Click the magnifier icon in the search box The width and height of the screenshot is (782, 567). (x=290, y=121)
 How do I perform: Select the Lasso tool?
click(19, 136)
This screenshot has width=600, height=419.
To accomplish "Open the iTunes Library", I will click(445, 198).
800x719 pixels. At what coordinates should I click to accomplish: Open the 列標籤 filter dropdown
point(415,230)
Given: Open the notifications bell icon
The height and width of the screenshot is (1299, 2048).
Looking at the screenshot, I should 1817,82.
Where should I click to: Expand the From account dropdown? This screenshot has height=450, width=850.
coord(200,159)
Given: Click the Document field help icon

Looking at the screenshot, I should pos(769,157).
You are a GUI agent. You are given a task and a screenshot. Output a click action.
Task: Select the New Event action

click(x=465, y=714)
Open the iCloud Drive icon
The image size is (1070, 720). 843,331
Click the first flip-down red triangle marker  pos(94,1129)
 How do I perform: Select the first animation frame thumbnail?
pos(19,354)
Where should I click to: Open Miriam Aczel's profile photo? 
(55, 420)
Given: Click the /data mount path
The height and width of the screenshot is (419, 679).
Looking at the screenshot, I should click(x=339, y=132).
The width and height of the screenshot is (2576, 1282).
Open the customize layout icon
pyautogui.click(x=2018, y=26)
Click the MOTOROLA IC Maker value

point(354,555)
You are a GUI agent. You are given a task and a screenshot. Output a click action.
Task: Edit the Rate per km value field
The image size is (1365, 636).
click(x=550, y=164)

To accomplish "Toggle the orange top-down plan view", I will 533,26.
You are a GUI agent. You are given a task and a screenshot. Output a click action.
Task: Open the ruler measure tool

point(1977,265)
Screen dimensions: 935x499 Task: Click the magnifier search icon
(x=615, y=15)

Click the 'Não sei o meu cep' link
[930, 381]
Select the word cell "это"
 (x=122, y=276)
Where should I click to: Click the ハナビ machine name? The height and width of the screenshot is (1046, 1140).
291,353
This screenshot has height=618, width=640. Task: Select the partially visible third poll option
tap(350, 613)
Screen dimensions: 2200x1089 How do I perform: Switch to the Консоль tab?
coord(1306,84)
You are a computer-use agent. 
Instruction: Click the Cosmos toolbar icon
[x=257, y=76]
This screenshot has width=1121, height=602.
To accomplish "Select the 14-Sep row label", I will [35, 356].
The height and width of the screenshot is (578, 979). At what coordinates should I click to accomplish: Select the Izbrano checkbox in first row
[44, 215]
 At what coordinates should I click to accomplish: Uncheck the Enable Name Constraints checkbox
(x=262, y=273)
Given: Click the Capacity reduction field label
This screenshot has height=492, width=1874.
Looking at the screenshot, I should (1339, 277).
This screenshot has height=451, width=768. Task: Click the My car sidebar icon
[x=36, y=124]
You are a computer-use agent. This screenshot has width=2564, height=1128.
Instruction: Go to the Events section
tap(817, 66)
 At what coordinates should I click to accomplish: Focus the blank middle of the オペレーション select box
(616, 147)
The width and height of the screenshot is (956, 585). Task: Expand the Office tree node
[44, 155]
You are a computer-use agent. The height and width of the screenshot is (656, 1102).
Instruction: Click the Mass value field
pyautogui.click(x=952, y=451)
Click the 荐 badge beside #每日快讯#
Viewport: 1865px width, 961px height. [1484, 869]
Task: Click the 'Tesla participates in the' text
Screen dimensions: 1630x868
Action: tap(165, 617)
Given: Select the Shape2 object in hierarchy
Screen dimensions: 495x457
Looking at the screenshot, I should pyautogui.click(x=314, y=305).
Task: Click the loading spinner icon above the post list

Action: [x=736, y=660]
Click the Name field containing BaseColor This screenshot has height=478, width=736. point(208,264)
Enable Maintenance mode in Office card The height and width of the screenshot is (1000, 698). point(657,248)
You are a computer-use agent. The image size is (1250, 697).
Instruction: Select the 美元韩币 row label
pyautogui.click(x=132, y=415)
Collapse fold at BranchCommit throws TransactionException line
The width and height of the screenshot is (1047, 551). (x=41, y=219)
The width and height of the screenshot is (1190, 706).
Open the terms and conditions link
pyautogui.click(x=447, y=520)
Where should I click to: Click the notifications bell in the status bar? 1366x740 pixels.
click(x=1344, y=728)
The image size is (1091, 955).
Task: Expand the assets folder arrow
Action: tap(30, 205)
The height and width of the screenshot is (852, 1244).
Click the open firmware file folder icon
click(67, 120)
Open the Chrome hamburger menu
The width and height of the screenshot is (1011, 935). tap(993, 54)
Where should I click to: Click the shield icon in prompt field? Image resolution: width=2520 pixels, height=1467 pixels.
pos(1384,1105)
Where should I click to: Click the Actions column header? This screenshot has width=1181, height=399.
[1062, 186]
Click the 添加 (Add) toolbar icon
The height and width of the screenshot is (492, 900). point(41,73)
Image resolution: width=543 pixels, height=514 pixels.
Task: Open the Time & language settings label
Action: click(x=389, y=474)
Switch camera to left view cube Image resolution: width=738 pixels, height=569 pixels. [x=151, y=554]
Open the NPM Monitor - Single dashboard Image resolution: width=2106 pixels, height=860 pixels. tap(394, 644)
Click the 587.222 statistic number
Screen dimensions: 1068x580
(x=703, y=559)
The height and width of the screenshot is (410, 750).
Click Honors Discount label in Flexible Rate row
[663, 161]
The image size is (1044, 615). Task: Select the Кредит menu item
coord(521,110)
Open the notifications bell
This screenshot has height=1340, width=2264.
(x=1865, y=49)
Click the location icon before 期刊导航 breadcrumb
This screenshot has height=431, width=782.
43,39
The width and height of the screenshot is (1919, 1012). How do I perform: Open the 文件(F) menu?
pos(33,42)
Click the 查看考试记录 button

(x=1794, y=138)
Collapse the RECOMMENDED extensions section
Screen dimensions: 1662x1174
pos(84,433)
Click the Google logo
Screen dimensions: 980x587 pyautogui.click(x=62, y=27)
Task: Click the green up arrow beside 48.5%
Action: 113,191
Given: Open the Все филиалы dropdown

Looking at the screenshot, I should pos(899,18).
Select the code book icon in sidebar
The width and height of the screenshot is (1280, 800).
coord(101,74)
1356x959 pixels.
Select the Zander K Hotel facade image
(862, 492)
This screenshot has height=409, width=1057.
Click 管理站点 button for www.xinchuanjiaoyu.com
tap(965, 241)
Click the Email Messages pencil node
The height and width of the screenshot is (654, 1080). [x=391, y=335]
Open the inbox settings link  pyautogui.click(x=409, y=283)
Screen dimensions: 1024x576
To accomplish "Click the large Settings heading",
● ● ● ● ●
Exercise directions:
Copy out all of the records above, word for word and line by line, with nothing changed.

Solution for this exercise:
Click the magnifier icon in the search box The width and height of the screenshot is (782, 567). (x=290, y=121)
 How do I perform: Select the Lasso tool?
click(19, 136)
This screenshot has width=600, height=419.
To accomplish "Open the iTunes Library", I will click(445, 198).
800x719 pixels. At what coordinates should I click to accomplish: Open the 列標籤 filter dropdown
point(415,230)
Given: Open the notifications bell icon
The height and width of the screenshot is (1299, 2048).
Looking at the screenshot, I should 1817,82.
Where should I click to: Expand the From account dropdown? This screenshot has height=450, width=850.
coord(200,159)
Given: Click the Document field help icon

Looking at the screenshot, I should pos(769,157).
You are a GUI agent. You are given a task and a screenshot. Output a click action.
Task: Select the New Event action

click(x=465, y=714)
Open the iCloud Drive icon
The image size is (1070, 720). 843,331
Click the first flip-down red triangle marker  pos(94,1129)
 How do I perform: Select the first animation frame thumbnail?
pos(19,354)
Where should I click to: Open Miriam Aczel's profile photo? 
(55, 420)
Given: Click the /data mount path
The height and width of the screenshot is (419, 679).
Looking at the screenshot, I should click(x=339, y=132).
The width and height of the screenshot is (2576, 1282).
Open the customize layout icon
pyautogui.click(x=2018, y=26)
Click the MOTOROLA IC Maker value

point(354,555)
You are a GUI agent. You are given a task and a screenshot. Output a click action.
Task: Edit the Rate per km value field
The image size is (1365, 636).
click(x=550, y=164)

To accomplish "Toggle the orange top-down plan view", I will 533,26.
You are a GUI agent. You are given a task and a screenshot. Output a click action.
Task: Open the ruler measure tool

point(1977,265)
Screen dimensions: 935x499 Task: Click the magnifier search icon
(x=615, y=15)

Click the 'Não sei o meu cep' link
[930, 381]
Select the word cell "это"
 (x=122, y=276)
Where should I click to: Click the ハナビ machine name? The height and width of the screenshot is (1046, 1140).
291,353
This screenshot has height=618, width=640. Task: Select the partially visible third poll option
tap(350, 613)
Screen dimensions: 2200x1089 How do I perform: Switch to the Консоль tab?
coord(1306,84)
You are a computer-use agent. 
Instruction: Click the Cosmos toolbar icon
[x=257, y=76]
This screenshot has width=1121, height=602.
To accomplish "Select the 14-Sep row label", I will [35, 356].
The height and width of the screenshot is (578, 979). At what coordinates should I click to accomplish: Select the Izbrano checkbox in first row
[44, 215]
 At what coordinates should I click to accomplish: Uncheck the Enable Name Constraints checkbox
(x=262, y=273)
Given: Click the Capacity reduction field label
This screenshot has height=492, width=1874.
Looking at the screenshot, I should (1339, 277).
This screenshot has height=451, width=768. Task: Click the My car sidebar icon
[x=36, y=124]
You are a computer-use agent. This screenshot has width=2564, height=1128.
Instruction: Go to the Events section
tap(817, 66)
 At what coordinates should I click to accomplish: Focus the blank middle of the オペレーション select box
(616, 147)
The width and height of the screenshot is (956, 585). Task: Expand the Office tree node
[44, 155]
You are a computer-use agent. The height and width of the screenshot is (656, 1102).
Instruction: Click the Mass value field
pyautogui.click(x=952, y=451)
Click the 荐 badge beside #每日快讯#
Viewport: 1865px width, 961px height. [1484, 869]
Task: Click the 'Tesla participates in the' text
Screen dimensions: 1630x868
Action: tap(165, 617)
Given: Select the Shape2 object in hierarchy
Screen dimensions: 495x457
Looking at the screenshot, I should pyautogui.click(x=314, y=305).
Task: Click the loading spinner icon above the post list

Action: [x=736, y=660]
Click the Name field containing BaseColor This screenshot has height=478, width=736. point(208,264)
Enable Maintenance mode in Office card The height and width of the screenshot is (1000, 698). point(657,248)
You are a computer-use agent. The image size is (1250, 697).
Instruction: Select the 美元韩币 row label
pyautogui.click(x=132, y=415)
Collapse fold at BranchCommit throws TransactionException line
The width and height of the screenshot is (1047, 551). (x=41, y=219)
The width and height of the screenshot is (1190, 706).
Open the terms and conditions link
pyautogui.click(x=447, y=520)
Where should I click to: Click the notifications bell in the status bar? 1366x740 pixels.
click(x=1344, y=728)
The image size is (1091, 955).
Task: Expand the assets folder arrow
Action: tap(30, 205)
The height and width of the screenshot is (852, 1244).
Click the open firmware file folder icon
click(67, 120)
Open the Chrome hamburger menu
The width and height of the screenshot is (1011, 935). tap(993, 54)
Where should I click to: Click the shield icon in prompt field? Image resolution: width=2520 pixels, height=1467 pixels.
pos(1384,1105)
Where should I click to: Click the Actions column header? This screenshot has width=1181, height=399.
[1062, 186]
Click the 添加 (Add) toolbar icon
The height and width of the screenshot is (492, 900). point(41,73)
Image resolution: width=543 pixels, height=514 pixels.
Task: Open the Time & language settings label
Action: click(x=389, y=474)
Switch camera to left view cube Image resolution: width=738 pixels, height=569 pixels. [x=151, y=554]
Open the NPM Monitor - Single dashboard Image resolution: width=2106 pixels, height=860 pixels. tap(394, 644)
Click the 587.222 statistic number
Screen dimensions: 1068x580
(x=703, y=559)
The height and width of the screenshot is (410, 750).
Click Honors Discount label in Flexible Rate row
[663, 161]
The image size is (1044, 615). Task: Select the Кредит menu item
coord(521,110)
Open the notifications bell
This screenshot has height=1340, width=2264.
(x=1865, y=49)
Click the location icon before 期刊导航 breadcrumb
This screenshot has height=431, width=782.
43,39
The width and height of the screenshot is (1919, 1012). How do I perform: Open the 文件(F) menu?
pos(33,42)
Click the 查看考试记录 button

(x=1794, y=138)
Collapse the RECOMMENDED extensions section
Screen dimensions: 1662x1174
pos(84,433)
Click the Google logo
Screen dimensions: 980x587 pyautogui.click(x=62, y=27)
Task: Click the green up arrow beside 48.5%
Action: 113,191
Given: Open the Все филиалы dropdown

Looking at the screenshot, I should pos(899,18).
Select the code book icon in sidebar
The width and height of the screenshot is (1280, 800).
coord(101,74)
1356x959 pixels.
Select the Zander K Hotel facade image
(862, 492)
This screenshot has height=409, width=1057.
Click 管理站点 button for www.xinchuanjiaoyu.com
tap(965, 241)
Click the Email Messages pencil node
The height and width of the screenshot is (654, 1080). [x=391, y=335]
Open the inbox settings link  pyautogui.click(x=409, y=283)
Screen dimensions: 1024x576
To accomplish "Click the large Settings heading",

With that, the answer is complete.